>> Start Document segment

Super-resolving an image without any additional guidance is a hard problem. This is why many methods condition on previously known or predicted information. Concretely, it is possible to enforce characteristics and guide the image generation via semantic maps [wang2018recoveringsftgan], attributes [lee2018attribute, liu2015faceattributesceleba, yu2018superverylow, liu2015faceattributesceleba], facial landmarks [chen2018fsrnet, kim2019progressive-face-sr, yu2018facemultitask], or another image [li2018learninggfrnet, dogan2019exemplargwainet].
One important shortcoming of existing approaches is the deterministic nature of the output, i.e. a low-resolution image is mapped to a single output. Such solutions are not ideal, as for a low-resolution image that lacks high-frequency information and details, many potential outputs can resemble the input. In this work, we go in the direction of perceptual super-resolution based on a conditional Generative Adversarial Network that produces highly realistic outputs, and allows for controlling the output in terms of semantic content and appearance.
In super-resolution, many possible solutions for a low-resolution input exist. The possibility to tweak a model’s output is an important step towards making super-resolution even more useful and controllable. In a concurrent work, Bahat et al. [bahat2019explorable]
suggest an editing tool with which a user can manually manipulate the super-resolution output. Their manipulations include adjusting the variance or periodicity (e.g. for textures), brightness reduction, or face editing. In our work, do not stop by implementing specific manipulations, but we go further and allow to freely walk a latent style space and explore even more possible solutions. For example, our model can yield face with different skin texture, add/remove lipstick, manipulate eyes, eyebrows, glasses, noses, mouth, etc. (Figures 1, 2, 6 and more in the supplementary material). Remarkably, we can either impose different appearance styles per semantic regions from either a latent space or from a reference image. To the best of our knowledge, Bahat et al. [bahat2019explorable] and our work are the first works targeting explorative super-resolution and, moreover, DeepSEE is the first method that achieves explorative super-resolution using semantically-guided style imposition.

>> End Document segment
>> Start Dataset extract

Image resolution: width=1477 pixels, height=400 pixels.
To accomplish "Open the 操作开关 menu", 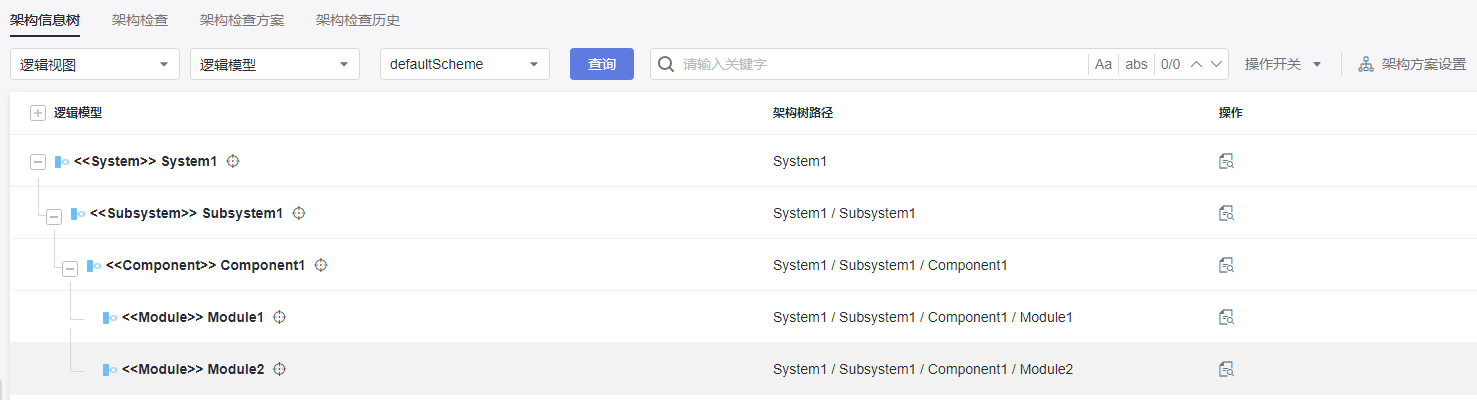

>> End Dataset extract

→ **Written task 1**: Rewrite the super-resolution passage starting with "One important shortcoming" and going on through "content and appearance.", putting "fixed" in place of "deterministic".
→ **Written task 2**: Tell whether each statement agrees with the super-resolution passage. For each, answer yes or no and quote the words of the passage that decide it: (a) The manipulations in the Bahat et al. tool include brightness reduction. (b) Existing approaches map a low-resolution image to many outputs. (c) DeepSEE can impose appearance styles only from a reference image.

→ **Exercise result 1**:
One important shortcoming of existing approaches is the fixed nature of the output, i.e. a low-resolution image is mapped to a single output. Such solutions are not ideal, as for a low-resolution image that lacks high-frequency information and details, many potential outputs can resemble the input. In this work, we go in the direction of perceptual super-resolution based on a conditional Generative Adversarial Network that produces highly realistic outputs, and allows for controlling the output in terms of semantic content and appearance.

→ **Exercise result 2**:
(a) Yes: "Their manipulations include adjusting the variance or periodicity (e.g. for textures), brightness reduction, or face editing."
(b) No: "a low-resolution image is mapped to a single output."
(c) No: "we can either impose different appearance styles per semantic regions from either a latent space or from a reference image."